Every CMO knows the feeling. A new technology emerges that promises (or threatens) to reshape your marketing strategy. But the path forward isn’t clear. The metrics aren’t standardised. The benefits are still largely theoretical.

AI search is the latest disruption demanding attention, nagging you to do something.

Perhaps the safe move is to wait. Marketers have been burned before. Remember when Comscore predicted that voice search would account for 50% of all online searches by 2020? All the ensuing investment in voice search optimisation never delivered the hoped-for return when the prediction failed to materialise.

Virtual reality? NFTs? We’ve seen a few technologies fail to make as big a splash on marketing as the initial hype suggested.

So, let others test the waters and take the risks, then implement a strategy once the methodologies and likely returns are proven.

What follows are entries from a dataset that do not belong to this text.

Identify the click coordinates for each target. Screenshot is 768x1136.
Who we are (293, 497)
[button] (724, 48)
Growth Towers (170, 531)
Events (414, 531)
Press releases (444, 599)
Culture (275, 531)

But with AI search, this wait-and-see strategy risks compounding competitive disadvantage over time rather than avoiding wasted effort.

The AI adoption curve

Devised by Everett Rogers in 1962, the Diffusion of Innovations curve is a handy framework for understanding how new technologies spread through society.

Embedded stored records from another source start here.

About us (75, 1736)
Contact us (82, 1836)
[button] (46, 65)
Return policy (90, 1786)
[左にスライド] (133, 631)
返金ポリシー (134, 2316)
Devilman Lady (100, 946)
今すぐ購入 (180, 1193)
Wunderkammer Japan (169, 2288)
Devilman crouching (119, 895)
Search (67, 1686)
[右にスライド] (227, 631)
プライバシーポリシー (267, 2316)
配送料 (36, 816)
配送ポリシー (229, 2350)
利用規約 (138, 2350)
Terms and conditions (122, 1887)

The first 2.5% of the market are innovators. They’re followed by early adopters (13.5%). Once adoption approaches roughly 15–20%, technologies typically begin crossing into the early majority — the phase where behaviours shift at scale.

That transition is where competitive advantage is redistributed.

AI search appears to be evolving slightly differently to Roger’s model. Recent research from Datos and SparkToro shows that Instead of replacing existing search behaviour outright, it is increasingly integrating into it – becoming a decision layer within discovery rather than a wholesale substitute.

That transition is still where competitive advantage is redistributed – not because usage suddenly explodes, but because default information sources become entrenched.

So where does AI sit today?

According to OpenAI’s most recent published usage data, ChatGPT reached approximately 700 million weekly active users in mid-2025. Independent estimates since then suggest that number has continued to grow.

Against a global internet population of more than five billion users, that places ChatGPT alone well into double-digit penetration – and that’s before accounting for other AI systems such as Google’s AI-powered search experiences, Gemini, Claude, and Perplexity.

Not all of those users are replacing traditional search. In fact, the Datos data shows that traditional search remains stable and dominant while AI usage grows alongside it. And not all AI interactions are search driven. But at this scale, AI-assisted information discovery is no longer experimental. It is embedded in everyday workflows across consumer and professional contexts.

But historically, once technologies reach this level of ubiquity, behavioural acceleration tends to follow – and more importantly, ranking logic begins to solidify before usage looks “mainstream” in analytics.

For CMOs, that distinction matters.

Because by the time adoption is unquestionably mainstream, the strategic advantage will already belong to brands that invested during the transition phase – not after it.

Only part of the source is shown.